TASK BRIEF ->
The entries that follow need to be retyped verbatim.

***

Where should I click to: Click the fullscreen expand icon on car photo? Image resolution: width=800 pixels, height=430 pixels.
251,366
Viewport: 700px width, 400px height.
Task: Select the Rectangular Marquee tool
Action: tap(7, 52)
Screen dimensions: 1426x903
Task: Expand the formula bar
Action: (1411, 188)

***

TASK RESPONSE ->
Where should I click to: Click the fullscreen expand icon on car photo? Image resolution: width=800 pixels, height=430 pixels.
251,366
Viewport: 700px width, 400px height.
Task: Select the Rectangular Marquee tool
Action: tap(7, 52)
Screen dimensions: 1426x903
Task: Expand the formula bar
Action: (1411, 188)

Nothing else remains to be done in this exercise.